Tuesday, November 12, 2013

Using a hybrid graphics laptop on linux

Introduction.

I have a laptop with so-called hybrid graphics. That is, it has two GPUs - one of them is part of the SoC (Intel HD3000 GPU), the other one is the "discrete" PCIe Radeon HD 6630M from AMD. Typicaly, older models of dual-GPU laptops (and new Apple Macbook Pro machines) have a multiplexer that switches the output from the GPU to display. As the majority of modern laptops, my features a "muxless" combination of the GPUs - that is, the more powerful GPU does not have any physical connection to the display panel. Instead, it can write to the framebuffer memory of the less powerful GPU (or it can perform only the computational part of OpenGL/DirectX and let the primary GPU handle 2D drawing and blitting).

Linux support for the hybrid graphics if far from perfect. To be honest, it just sucks even now that such kind of laptop have been dominating the market for some 4-5 years already. With the recent advent of the "DRI-PRIME" interface the linux kernel and userspace now supports using the secondary GPU for offloading intensive graphic workloads. Right now to utilize the separate GPU, an application has to be launched with a special environment variable (namely, "DRI_PRIME=1") and the system is supposed to dynamically power-up the GPU when it is needed and turn it off to reduce power consumption and heating at other times. Unfortunately, the support for power management is still deeply broken. In this post I summarize my findings and scripts which allow to turn off the external GPU permanently to save power and increase the battery life of the laptop. I am not using the secondary GPU because OpenGL and X11 drivers for the Intel GPU are more stable, and the open-source Radeon driver/mesa does not yet support OpenCL (the computational API for GPUs).

vga_switcheroo

The kernel interface for controlling the power for the external GPU is called "vga_switcheroo" and it allows to power-down the GPU. Unfortunately, I have found out that my laptop (and most others) enable the GPU after a suspend-resume cycle. I think this behaviour is intentional, because ACPI calls should be used to control the power of the GPU. However, it confuses the vga_switcheroo which thinks the card is still powered down. Meanwhile, the card drains some 10-30 watts of power, effectively reducing the laptop battery life from 7 hours to 2 hours or so.
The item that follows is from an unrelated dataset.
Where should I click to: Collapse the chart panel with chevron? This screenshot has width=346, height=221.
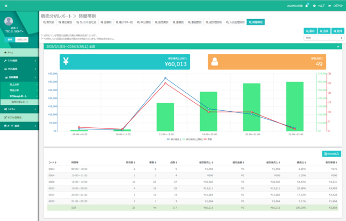[339, 47]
My first stab at this problem was a patch that forced the vga_switcheroo to disable all the cards that were not held by the userspace at resume. That did solve the problem for a while, but was hackish and never made it into the mainline kernel. However, it is still useful for linux kernels up to 3.9.
http://lkml.indiana.edu/hypermail/linux/kernel/1204.3/02530.html

kernel 3.10+

As of linux version 3.10, several changes were made in regards to the hybrid graphics power management. First is the introduction of the dynamic power management (in the form of clock control code and parsing the predefined power states provided by the OEM BIOS) for the Radeon chips. Second one is the change to the vga_switcheroo which allowed it to power down the card when unused without the user interaction. It does work to some extent, but the problem with the card being powered on after a sleep-resume cycle remains.
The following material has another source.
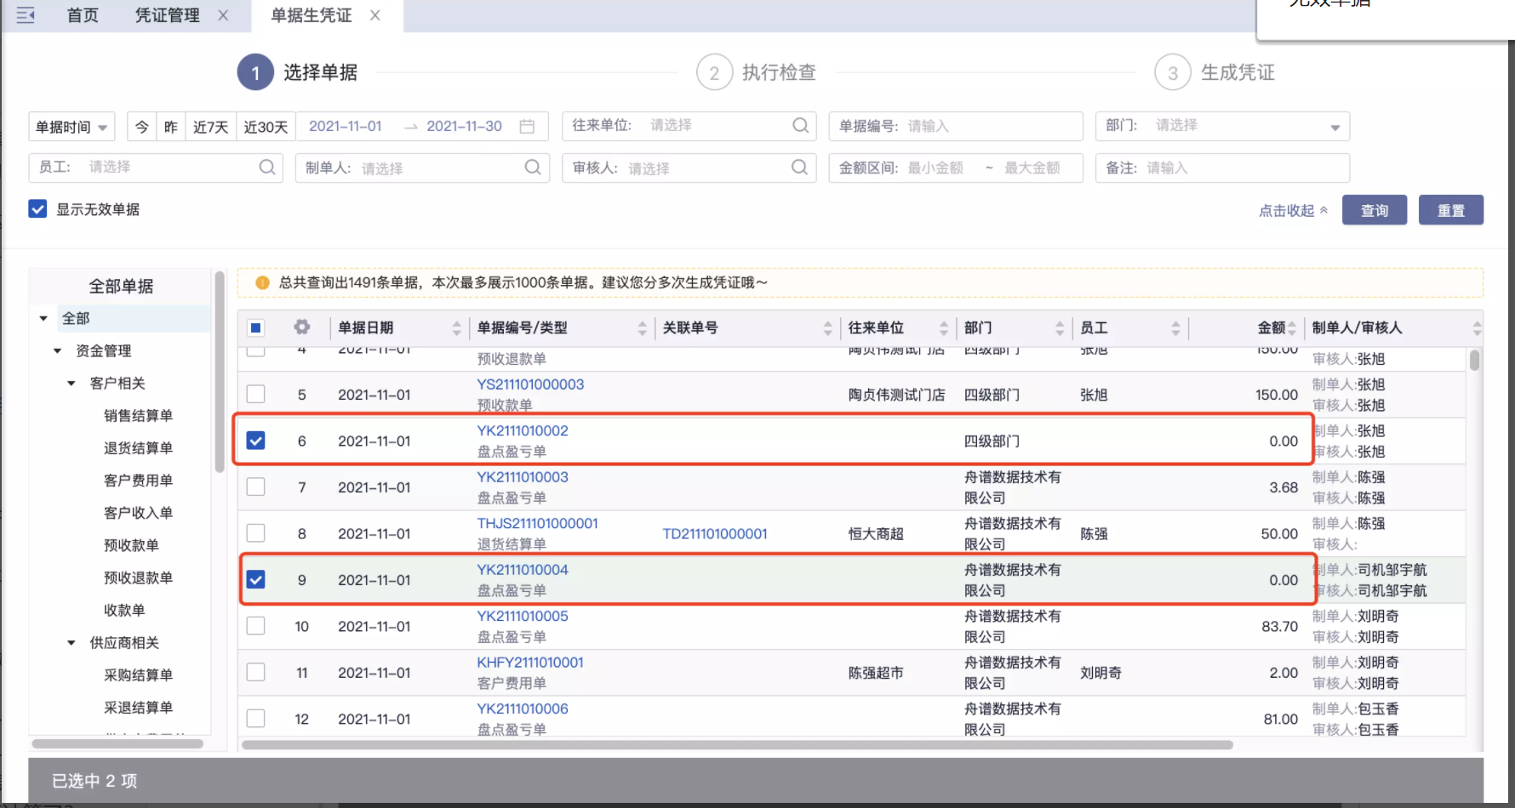Click the sidebar collapse menu icon
Viewport: 1515px width, 808px height.
point(26,15)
The problem is that now, when I manually disable the card via the vga_switcheroo, the PCI device is gone - it is removed and never appears again. The same behaviour could be exhibited on pre-3.10 kernels if one did issue the "remove" command to the DRM node (/sys/class/drm/card1/). Besides, my hack to the vga_switcheroo stopped working since these upgrades. Now, this did not make me happy and I set out to figure out the solution.

acpi_call

Linux powers off the radeon GPU using the PCIe bridge and GPU PCIe registers. A "portable" and "official" way to control the power of a GPU is using an ACPI call. ACPI is an interface for the Intel-X86 based computers (although now also implemented for the ARM CPUs in an attempt to provide the support for UEFI, Windows RT and an unified linux kernel binary capable of running on any ARM SoC) intended to provide abstraction of hardware enumeration and power management. It contains tables with lists of PCI and other PNP (plug-and-play) peripherals which can be used by the OS kernel instead of the unsafe "probing" mechanism. Moreover, it contains a specification for the interpreted bytecode language. Some methods are implemented by the OEM inside the BIOS ACPI tables to perform certain functions - query battery status, power up- and down the devices etc.

Folks have since long figured out to use ACPI calls in linux to control the power of the discrete GPU. Although it could interfere with the vga_switcheroo interface, in case we either completely disable the external GPU or power it off via vga_switcheroo first, we're safe to use it. Moreover, I have found out that I can use an ACPI call to power on the device and make it visible to the system after it is removed as described in the previous paragraph!

There exist a module for the linux kernel that allows to perform arbitrary ACPI calls from the userspace. Turns out that a direct ACPI call can even work around the new vga_switcheroo. There's a good guide on installing the acpi_call module into the DKMS subsystem so that it is automatically packaged and built any time you upgrade the linux kernel on your machine.

The module contains the turn_off_gpu.sh script in the examples folder which can be used to power down the GPU. I ran it and took a notice of the method used for my laptop - it was the "\_SB.PCI0.PEG0.PEGP._OFF" (which means South Bridge -> PCI controller 0 -> Pci Express Graphics -> Pci Express Graphics Port).

Now, I did the following magical trick:
echo "\_SB.PCI0.PEG0.PEGP._ON" > /proc/acpi/call
And BANG! after being gone when turned off via the vga_switcheroo, the GPU was identified by linux and enabled again. Neato.

Putting it all together.
Now the real showstopper is that the card still drains power after resume. I figured I had to write a script which would power down the card. It turned out that sometimes if the laptop was woken up and then it immediately went to sleep due to some race condition, systemd did not execute the resume hook.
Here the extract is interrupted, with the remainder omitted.